In other [grossly unsophisticated] words, should we ban a technology because some people do illegal things with it? Yesterday, ALM's National Law Journal aired its own debate, with former Solicitor General Theodore B. Olson arguing that file sharing is theft and Charles S. Baker, counsel for Streamcast, responding that Grokster is not Napster.
The issue kicks the media industry right in its, er, business model transition.

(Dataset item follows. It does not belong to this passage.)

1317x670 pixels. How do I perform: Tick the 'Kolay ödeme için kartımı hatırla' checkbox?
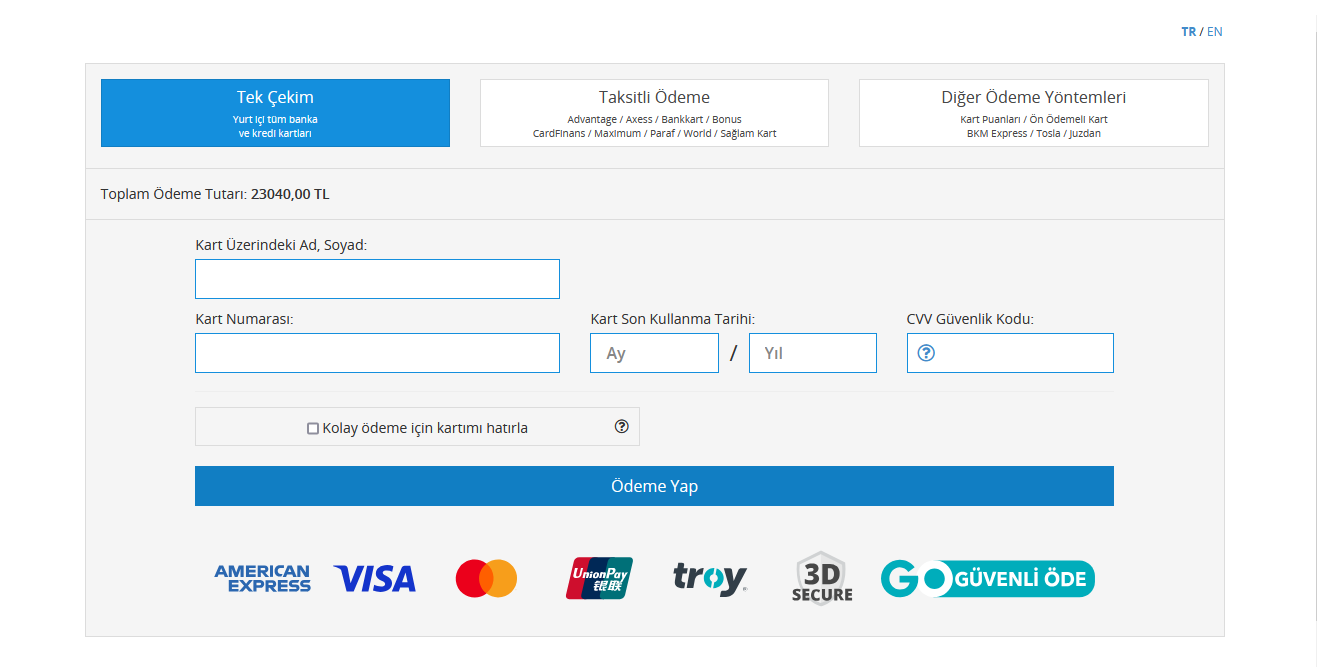pyautogui.click(x=313, y=428)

Case in point: In the opinion of the The New York Times' editorial board, published yesterday, Grokster's business model "relies on theft" (it sells advertising on peer-to-peer file sharing, extracting value even if the sharing is illegal), intellectual property is "unquestionably under assault", and the Court and Congress "should not let technology evolve in a way that deprives people who create of the ability to be paid for their work." The first graph sounds like it could have been written by The Times' own attorneys:
"[W]hen the Supreme Court takes up the issue this week, we hope it considers another party to the dispute: individual creators of music, movies and books, who need to keep getting paid if they are going to keep creating. If their work is suddenly made "free," all of society is likely to suffer."
"Never have I seen The New York Times get it so wrong," posts Lawrence Lessig in rebuttal. By way of contrast, Lessig reader Gareth Simpson links this opinion by David Rowan in The Times Online. Rowan, who invokes the Sony Betmax case, argues:
"Why should the music industry be able to close such communications channels? Just because technology comes along and disrupts existing business models, should copyright owners not find clever ways to adapt, rather than suing 12-year-olds and fighting software developers in court? If the studios do win, it will be the consumer who loses. The next generation of digital music players, Internet telephony, TV recording equipment -- all will suffer from a new legalistic caution that will stifle progress."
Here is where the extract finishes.